Wednesday, May 25, 2011

There are better ways to die

The Stoning of Soraya MThe Stoning of Soraya MThe Stoning of Soraya M

If you’re having one of those days where nothing is going right (flat tire, dog vomited on couch, relatives coming to visit), you should look on the bright side …  

At least one of your daily activities doesn’t include getting stoned to death by an angry mob which includes some of your family members. 

The Stoning of Soraya M. is based on a true story and is one of the most excruciating movie experiences I’ve had in recent memory.  Soraya was a woman who lived in a remote Iraninan village and had the very unfortunate situation of being married to a man who wanted to marry another woman.  When Soraya starts working at another man’s house because his wife recently passed away, Soraya’s husband accuses her of being unfaithful which conveniently (for him) carries the death penalty under Islamic Sharia law.  

I don’t think I’m giving anything away by saying that there is a stoning scene.  If you’re watching a movie called The Stoning of Soraya M., you should expect that at least a few stones are going to be tossed around.  What I didn’t expect is that the stoning scene would last as long as it did and it almost made me physically sick.   Like death in slow motion, the scene was so real and agonizing that you just wish someone would have pulled out a gun and blown her head off. 

And I mean that in the kindest possible way. 

With the type of subject matter that it is, this movie is clearly not for all tastes but if you can stomach the final twenty minutes, it will baffle you to think that this form of execution can still exist in the 21st century.   And it isn’t just for convicted serial killers; people who commit adultery or homosexual acts can be brutally tortured and killed by this method if you are living in certain Islamic states.  Even the lawyers who try to DEFEND the accused are subject to death penalties.  If you visit the website, an Iranian lawyer has currently four death penalties against him for trying to save the life of a defendant Sakineh Mohammadi Ashtiani who faces death by stoning. 

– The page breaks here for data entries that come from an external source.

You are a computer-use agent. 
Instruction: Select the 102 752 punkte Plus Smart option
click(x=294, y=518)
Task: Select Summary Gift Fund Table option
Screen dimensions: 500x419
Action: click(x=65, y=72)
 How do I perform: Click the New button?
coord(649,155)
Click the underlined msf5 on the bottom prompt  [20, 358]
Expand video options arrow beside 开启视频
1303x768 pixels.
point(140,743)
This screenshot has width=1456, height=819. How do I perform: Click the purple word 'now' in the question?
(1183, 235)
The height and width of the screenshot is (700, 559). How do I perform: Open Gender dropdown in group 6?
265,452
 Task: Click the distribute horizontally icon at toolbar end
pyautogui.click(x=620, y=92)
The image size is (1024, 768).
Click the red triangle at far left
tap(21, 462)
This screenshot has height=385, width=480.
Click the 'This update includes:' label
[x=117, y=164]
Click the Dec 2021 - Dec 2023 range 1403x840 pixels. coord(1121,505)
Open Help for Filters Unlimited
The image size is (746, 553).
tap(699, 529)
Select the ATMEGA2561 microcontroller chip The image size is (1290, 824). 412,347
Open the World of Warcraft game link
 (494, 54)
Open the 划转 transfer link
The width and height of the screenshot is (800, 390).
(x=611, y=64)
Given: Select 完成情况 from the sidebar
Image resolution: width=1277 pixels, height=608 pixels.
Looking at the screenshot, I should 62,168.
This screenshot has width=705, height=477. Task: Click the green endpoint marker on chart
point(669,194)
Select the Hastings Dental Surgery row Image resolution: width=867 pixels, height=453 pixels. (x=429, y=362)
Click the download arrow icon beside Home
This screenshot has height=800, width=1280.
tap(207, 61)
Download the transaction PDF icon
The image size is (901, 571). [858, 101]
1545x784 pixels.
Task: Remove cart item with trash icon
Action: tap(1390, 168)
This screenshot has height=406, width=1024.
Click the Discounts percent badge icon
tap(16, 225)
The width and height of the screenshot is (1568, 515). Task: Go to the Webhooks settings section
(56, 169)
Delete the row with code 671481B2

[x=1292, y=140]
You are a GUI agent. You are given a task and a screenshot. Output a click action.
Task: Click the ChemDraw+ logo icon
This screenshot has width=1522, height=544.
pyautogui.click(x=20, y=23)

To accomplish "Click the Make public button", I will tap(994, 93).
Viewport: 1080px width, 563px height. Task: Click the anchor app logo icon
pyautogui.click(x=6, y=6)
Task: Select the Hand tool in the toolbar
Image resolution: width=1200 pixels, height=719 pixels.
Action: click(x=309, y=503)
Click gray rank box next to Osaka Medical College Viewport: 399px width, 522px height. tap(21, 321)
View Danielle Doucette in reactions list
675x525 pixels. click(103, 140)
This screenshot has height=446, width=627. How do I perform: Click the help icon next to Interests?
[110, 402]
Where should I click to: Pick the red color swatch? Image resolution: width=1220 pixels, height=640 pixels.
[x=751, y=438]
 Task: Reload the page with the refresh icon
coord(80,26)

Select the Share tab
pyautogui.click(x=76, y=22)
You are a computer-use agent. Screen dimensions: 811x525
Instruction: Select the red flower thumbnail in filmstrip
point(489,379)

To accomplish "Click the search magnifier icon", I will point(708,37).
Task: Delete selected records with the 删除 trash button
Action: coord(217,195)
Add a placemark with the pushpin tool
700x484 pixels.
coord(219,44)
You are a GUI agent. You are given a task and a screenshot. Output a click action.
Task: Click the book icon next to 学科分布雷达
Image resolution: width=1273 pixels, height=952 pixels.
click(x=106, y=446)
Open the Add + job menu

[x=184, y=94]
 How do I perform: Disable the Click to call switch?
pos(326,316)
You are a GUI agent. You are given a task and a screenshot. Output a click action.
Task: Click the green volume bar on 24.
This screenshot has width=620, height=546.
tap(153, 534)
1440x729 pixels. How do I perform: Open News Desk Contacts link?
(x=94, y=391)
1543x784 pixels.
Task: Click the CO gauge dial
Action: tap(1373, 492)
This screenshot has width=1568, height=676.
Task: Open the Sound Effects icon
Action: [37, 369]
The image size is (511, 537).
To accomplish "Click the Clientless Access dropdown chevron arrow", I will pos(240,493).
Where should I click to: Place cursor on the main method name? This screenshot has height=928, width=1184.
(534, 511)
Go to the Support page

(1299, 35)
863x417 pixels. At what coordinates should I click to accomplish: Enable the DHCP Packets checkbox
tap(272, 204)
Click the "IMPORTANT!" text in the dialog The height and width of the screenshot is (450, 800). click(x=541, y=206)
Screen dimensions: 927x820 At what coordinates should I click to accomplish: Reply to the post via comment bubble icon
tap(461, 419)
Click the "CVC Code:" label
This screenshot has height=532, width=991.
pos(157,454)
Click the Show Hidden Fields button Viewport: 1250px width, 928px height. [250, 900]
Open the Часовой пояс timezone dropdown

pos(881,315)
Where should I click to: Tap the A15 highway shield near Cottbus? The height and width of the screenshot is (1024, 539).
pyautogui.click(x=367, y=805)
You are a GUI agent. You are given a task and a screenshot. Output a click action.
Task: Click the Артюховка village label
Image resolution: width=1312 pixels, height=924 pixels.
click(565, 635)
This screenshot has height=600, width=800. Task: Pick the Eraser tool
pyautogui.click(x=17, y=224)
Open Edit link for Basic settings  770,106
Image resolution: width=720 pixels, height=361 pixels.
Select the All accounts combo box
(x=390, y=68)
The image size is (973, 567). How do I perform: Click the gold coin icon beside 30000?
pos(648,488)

What the hell?  These people are not human.  They are monsters.  Don’t they realize that spending time in an Iraninan jail is probably torture enough? 

After watching a movie like this, I like to read the reviews and while most of them were good, I was shocked to read a few that said that the movie was “Islamophobic” and “melodramatic”.  First of all, saying the movie was Islamophobic is like saying that a movie about the Holocaust is Hitlerphobic.  If there is something in your religion (even in the fine print) that says that it’s just fine and dandy to stone someone to death, then maybe you should consider switching to a more benevolent prophet.  And accusing the movie of being melodramatic is like accusing someone of crying at their mother’s funeral.  In fact, Soraya was a portrait of restraint; despite the immediacy and inevitability of her painful death, she barely shed a tear. 

In terms of the moviemaking, the acting was uniformly great and Shohreh Aghdashloo as the heroic aunt should have been nominated for an Academy Award.  The only misstep in my opinion was an attempt at some final conflict when a car wouldn’t start at the very end of the movie.  No doubt it is a shocking movie and very well made.  I strongly recommend its viewing.